Potty training is so individual. My approach is that using the toilet is such an intimate part of a person’s life (like getting a diaper changed), that I handle it with the deepest respect. I try to make the child comfortable. Like diapering, nothing you do should feel distressful. Keep it light-hearted and joyful. Make lots of soothing comments, such as “it’s okay.” Share stories of other people you know who started using a potty, or share a story of yourself if you have one. I always have the story of my grandsons ages three and one. The three-year-old did NOT want to use the potty. But my daughter tried to get him to anyway. The younger brother had this attitude of, “oh, is that what we’re doing now?” and he potty-trained himself at age one, by observing his mom and brother. Isn’t that funny? But then, he’s an all-together different child. It does show that exposure helps, and suggesting, and making a potty available, and knowing it will happen eventually.

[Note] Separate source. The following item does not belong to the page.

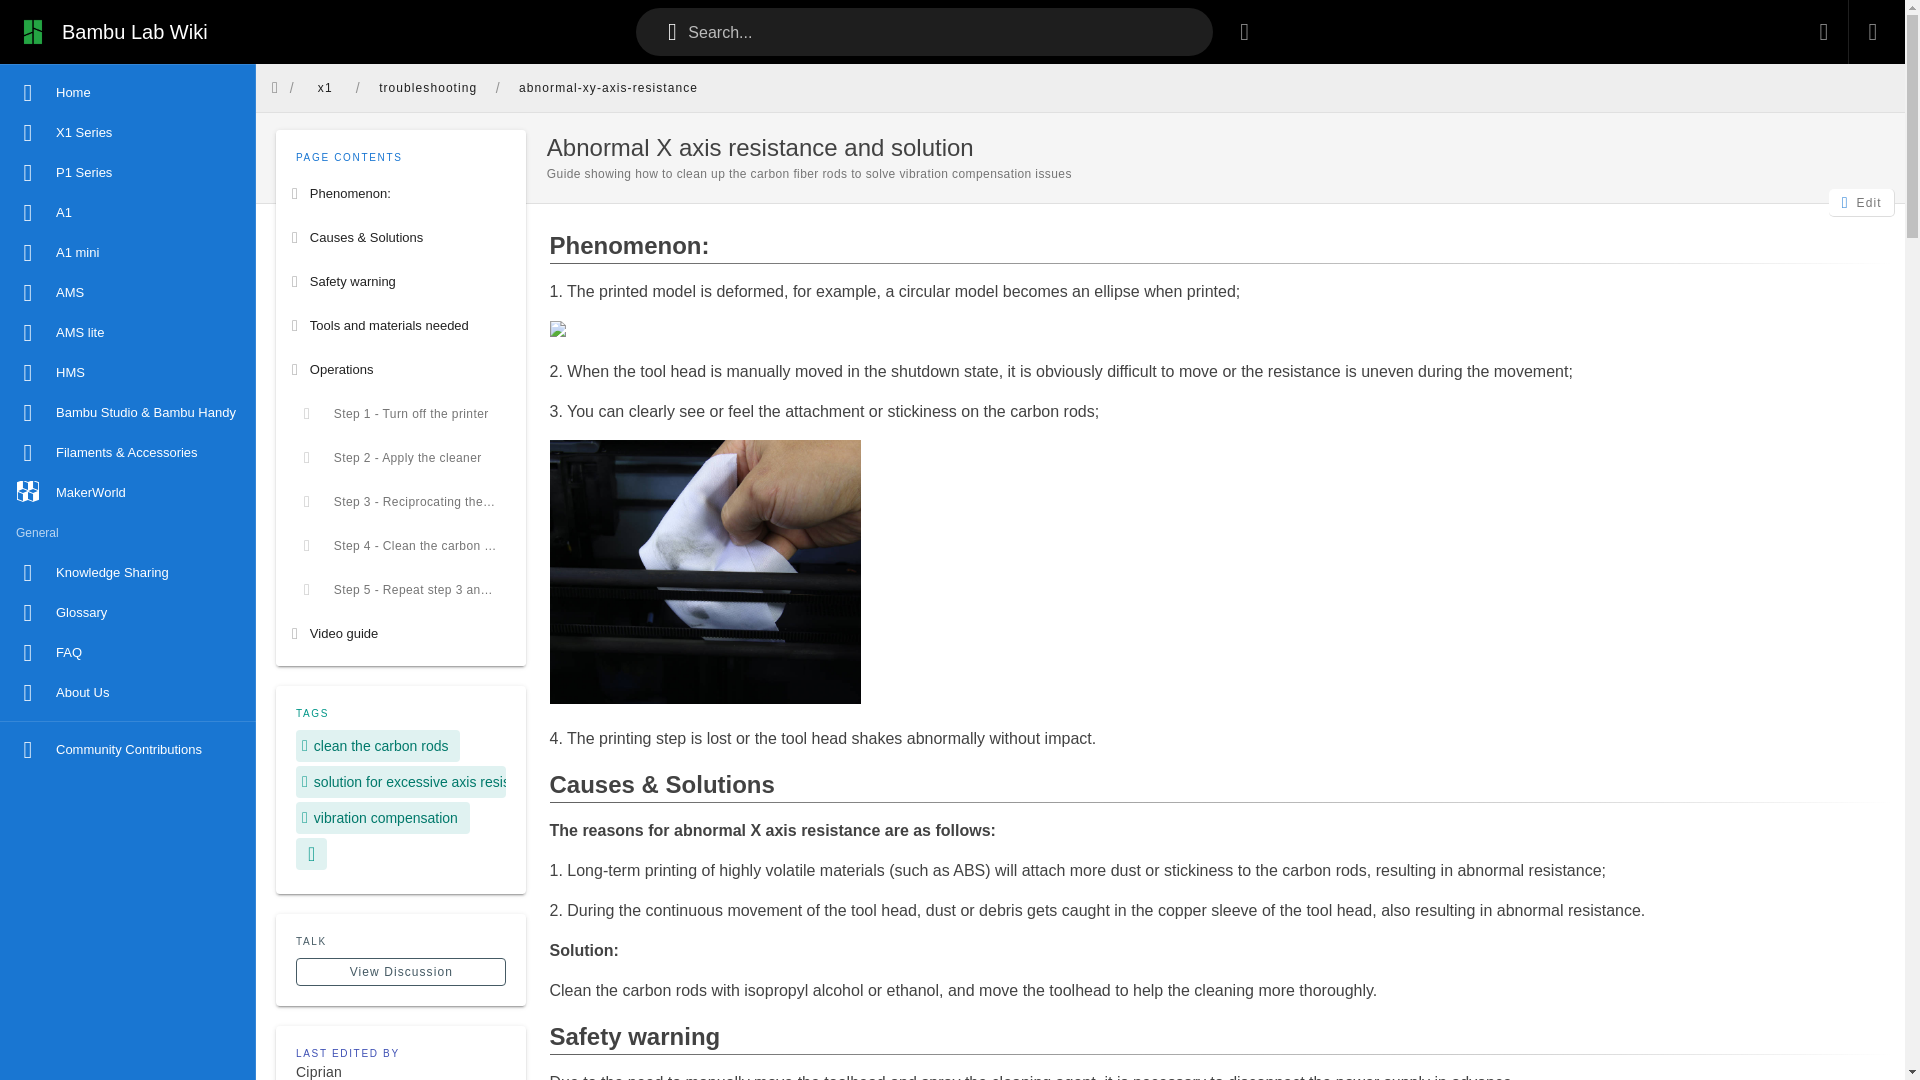 The height and width of the screenshot is (1080, 1920). What do you see at coordinates (128, 253) in the screenshot?
I see `A1 mini` at bounding box center [128, 253].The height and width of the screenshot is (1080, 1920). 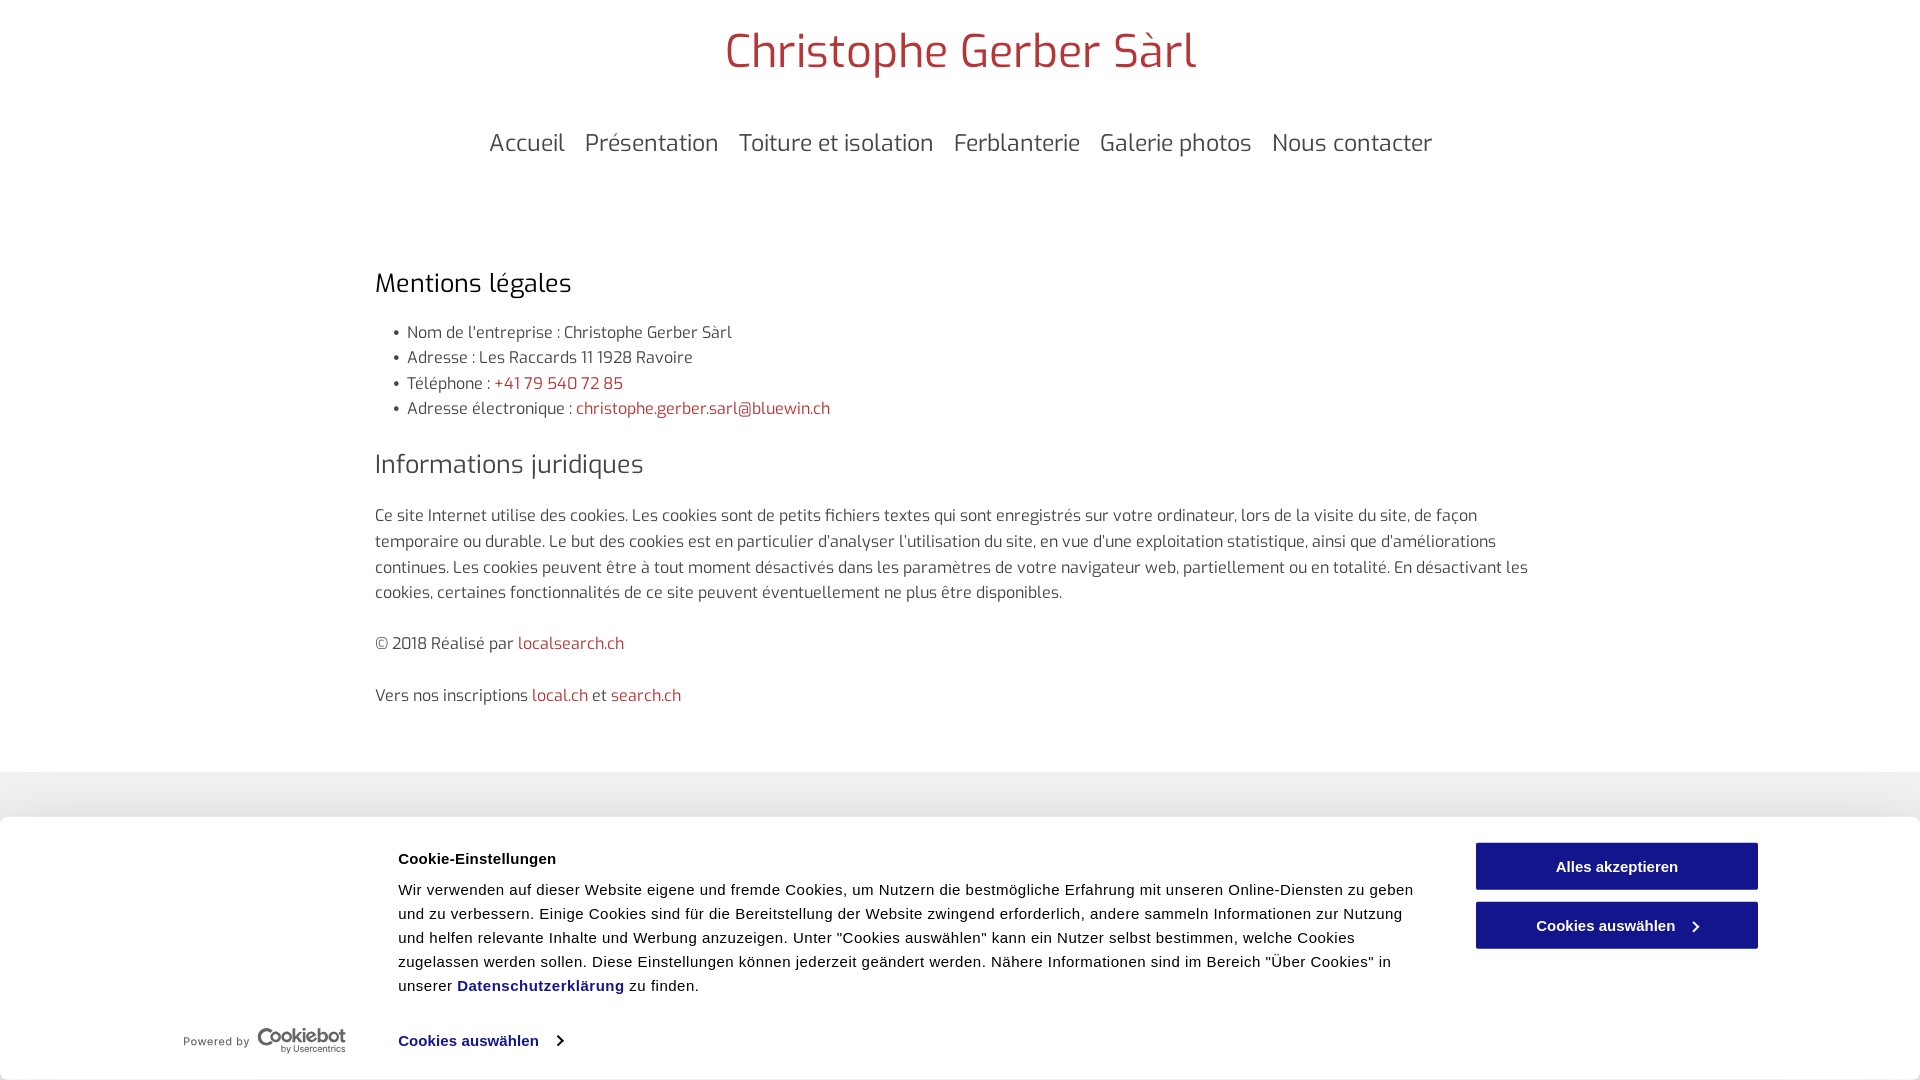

For some, it goes quickly, for others more slowly. For some, it will be early, and for others, it will be late.
You could tell your child the story about a child who would only use a blue potty and another child who would only use a green one. Imagine that! You could ask your child what their favorite potty would look like. If your child doesn’t like their potty, try to get to the bottom of why. I had one student who learned to use an adult toilet by sitting on it, facing the rear, where he could hold on to the tank and lean forward. It was more secure. (I decided I wished all boys were trained that way.) Some children learn best outdoors with their diaper off. Another of my young grandsons won’t pee outdoors. I told him “tree pee, best pee,” but he doesn’t care.